If there is any time where only the medication is running, then at that point there is only medication in the line (say, going at, for sake of illustration, 4cc/hr, and the tubing holds about 8cc so the tubing is 100% medication and 0% bolus fluid). Let's pretend it's blue, so you can see it well. It's blue all the way down to the vein.
Then, upstream, the bolus pump kicks in at 150cc/hr, and in an instant two hour's worth of medication essentially gets pushed (or more, depending on how much of that tube was full of blue before). This could be an exceptionally bad idea for many meds given as maintenance drips, like hemodynamic meds, sedation, or electrolyte replacement.
After that push, of course the medication is being flushed in at its set rate along with the bolus. Since it's along for the ride with the bolus fluid, the concentration the medication is quite low, although the absolute amount of it going into the patient is accurate, 4cc/hr. Your tubing is now very pale blue, right? That 4cc little bit of blue diluted by the bigger amount hourly of bolus, but at least it is received at a constant rate.
Now, however, the bolus is shut off. The tubing is still mostly bolus fluid, with a little bit of medication in it, the palest of blues. However, now it's only running at 4cc/hr, the rate of the medication drip up above, and there isn't much medication in those initial cc of fluid in the tube-- it's mostly bolus fluid, so for some longish period of time the patient is not getting his maintenance dose of medication, in this example, about two hours. Also not a good idea for any med meant to be given at a constant rate.

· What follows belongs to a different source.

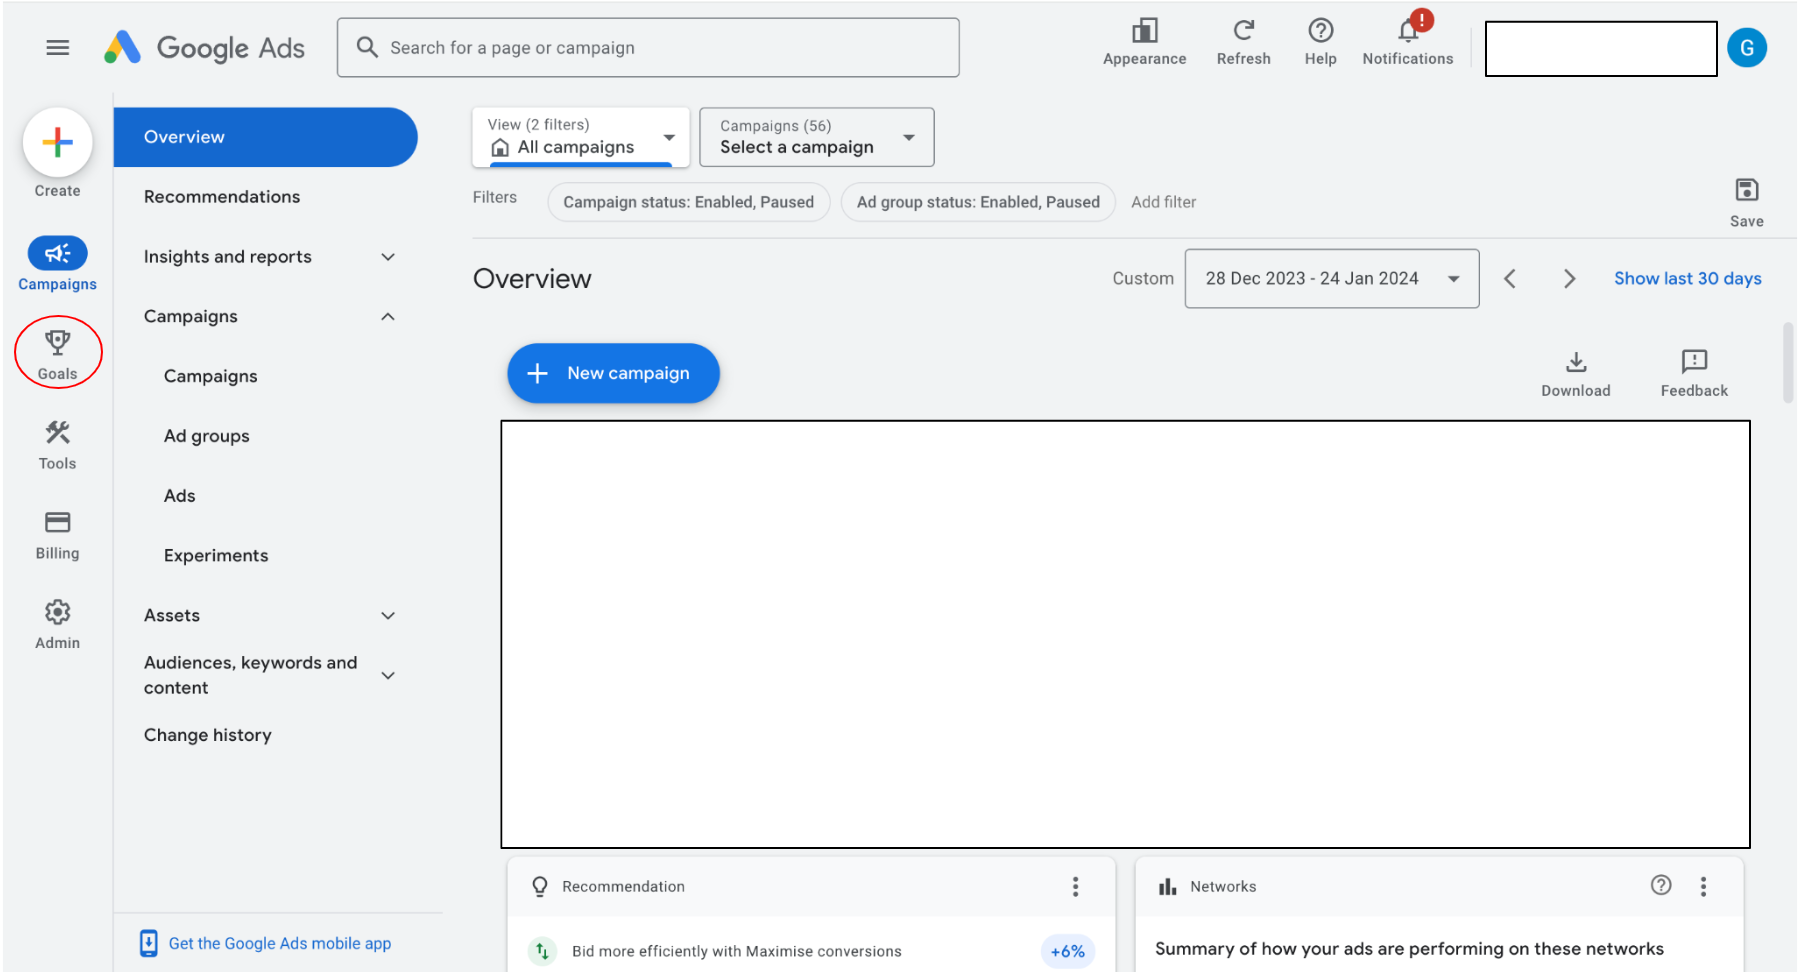
Task: Open the Goals trophy icon
Action: pos(57,343)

Not until the blue has had a chance to come down and fill the tube all the way to the vein is the patient getting his regularly-scheduled dose of blue stuff.
This is why you need a double-lumen line. The blue stuff is in one and is never pushed, flushed, or drawn from, to maintain a steady administration rate. The boluses run through the other lumen (or another line entirely), being locked or TKO in between boluses.
Hope that helps you visualize why you never run boluses on top of med drips.